> [Work required]
Put everything from the line containing "Task: Sort by the Type column header" down to the end of the material into a numbered list, skipping blank lines and leaving out the pictures.

(Entries for finding words and elements)
++++

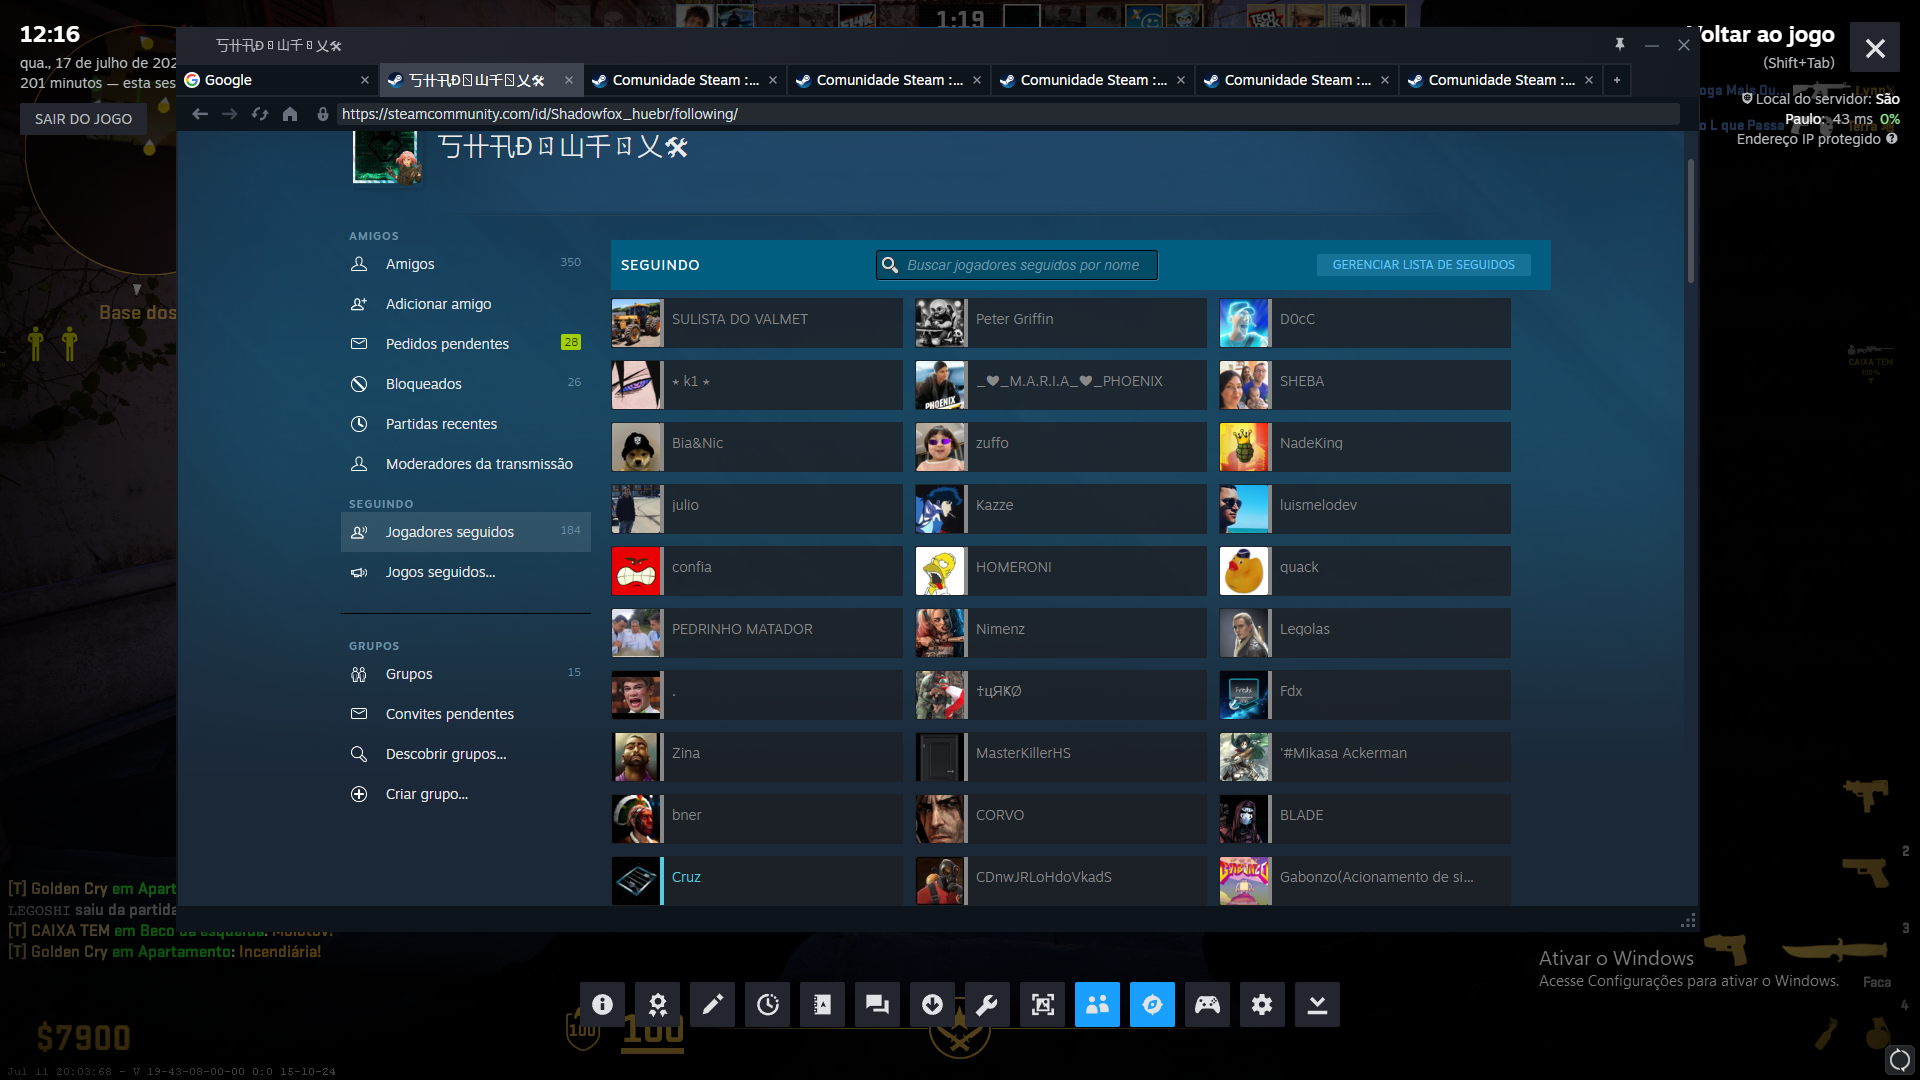Click the Sair do jogo button
The height and width of the screenshot is (1080, 1920).
pos(83,119)
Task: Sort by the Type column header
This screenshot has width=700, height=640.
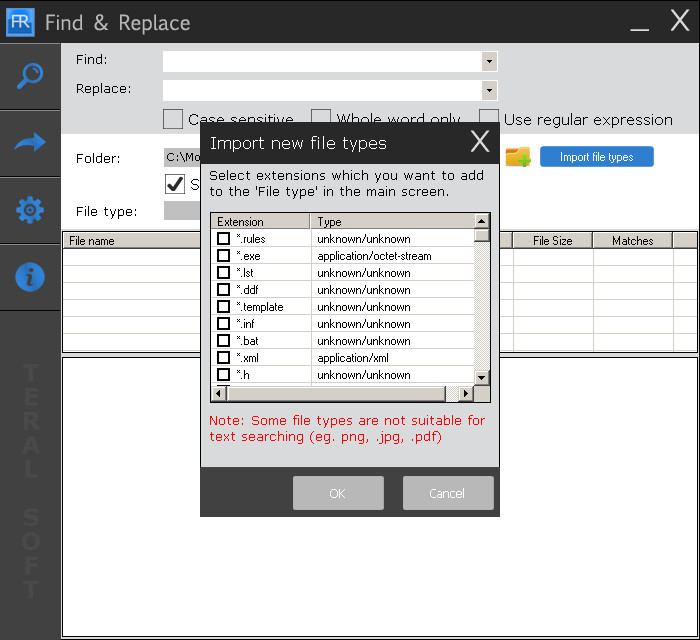Action: coord(392,221)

++++

> [Response to the task]
1. Task: Sort by the Type column header
2. This screenshot has width=700, height=640.
3. Action: coord(392,221)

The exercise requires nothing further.